START RECORDS TO PROCESS

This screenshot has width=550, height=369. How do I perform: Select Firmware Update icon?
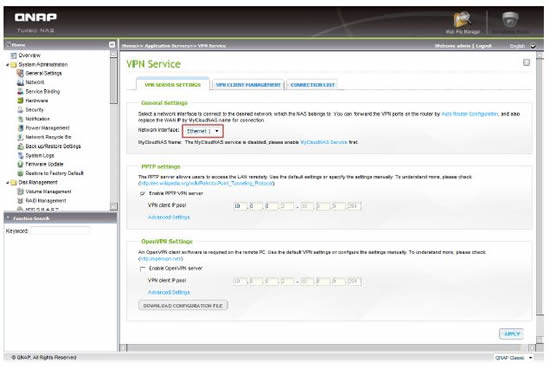[20, 164]
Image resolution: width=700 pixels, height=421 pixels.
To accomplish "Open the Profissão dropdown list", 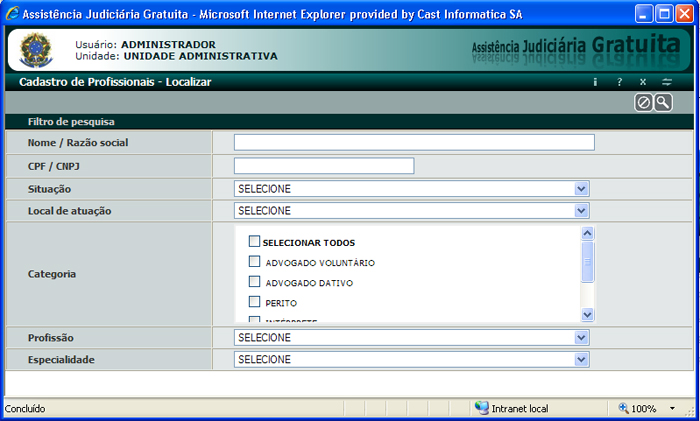I will click(582, 338).
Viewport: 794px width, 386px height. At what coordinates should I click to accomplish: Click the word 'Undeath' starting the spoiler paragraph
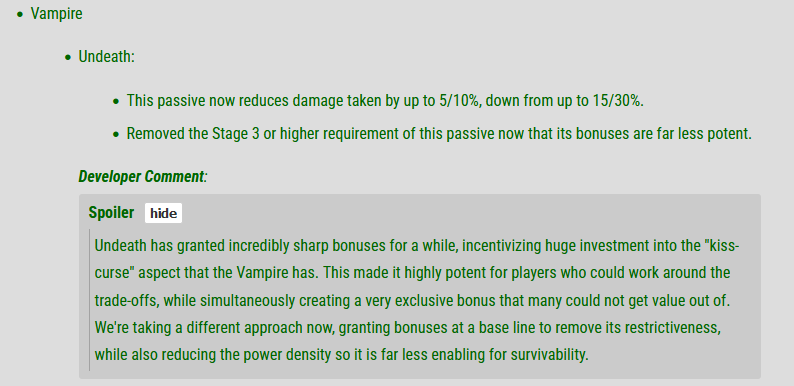click(x=120, y=246)
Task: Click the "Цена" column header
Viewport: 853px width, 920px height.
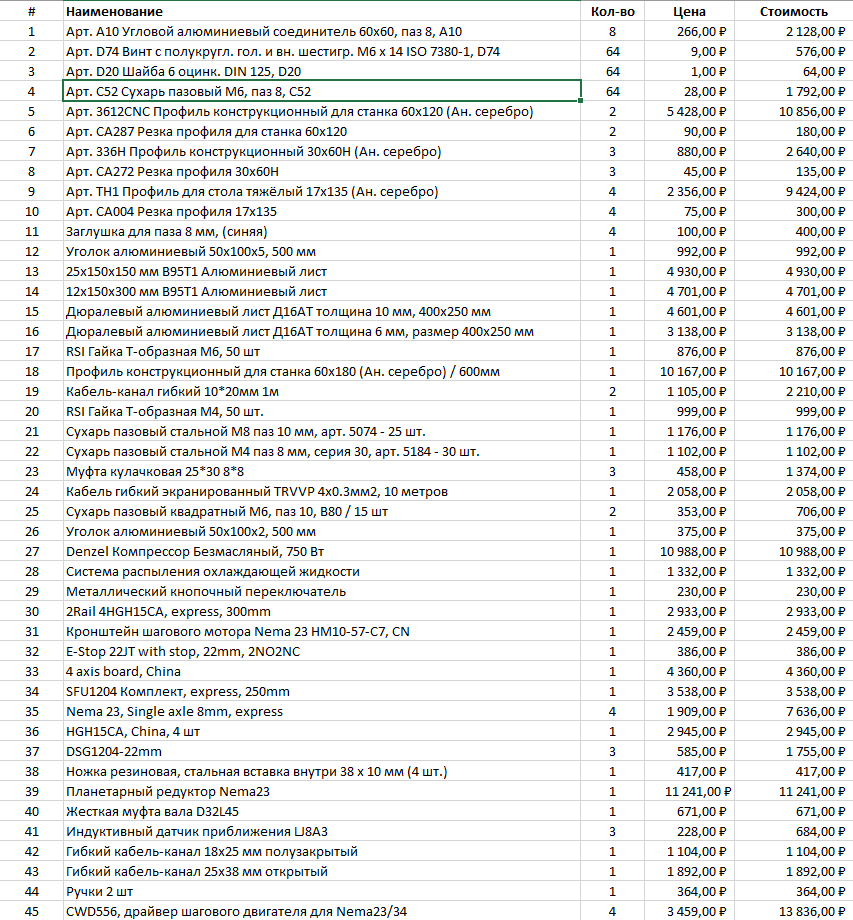Action: 689,12
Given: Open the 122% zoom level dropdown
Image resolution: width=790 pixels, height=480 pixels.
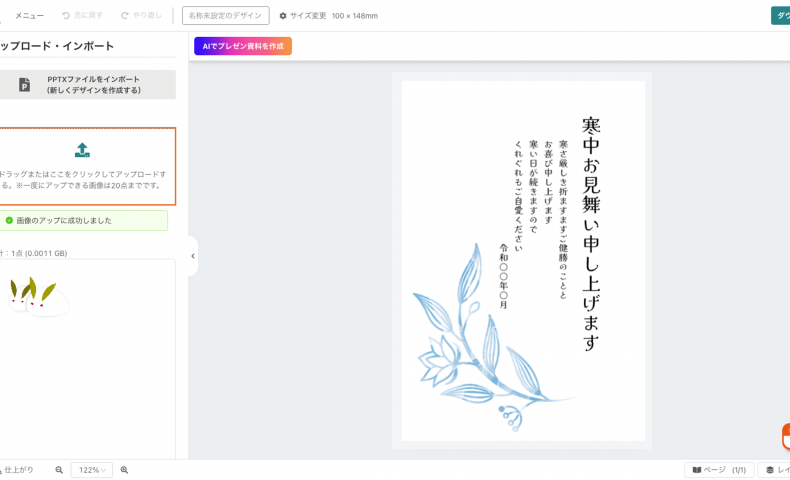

END RECORDS TO PROCESS

DESCRIPTION OF THE TASK. In the records above, count the lines holding the word "pixels"; give only that number.

TASK ANSWER. 2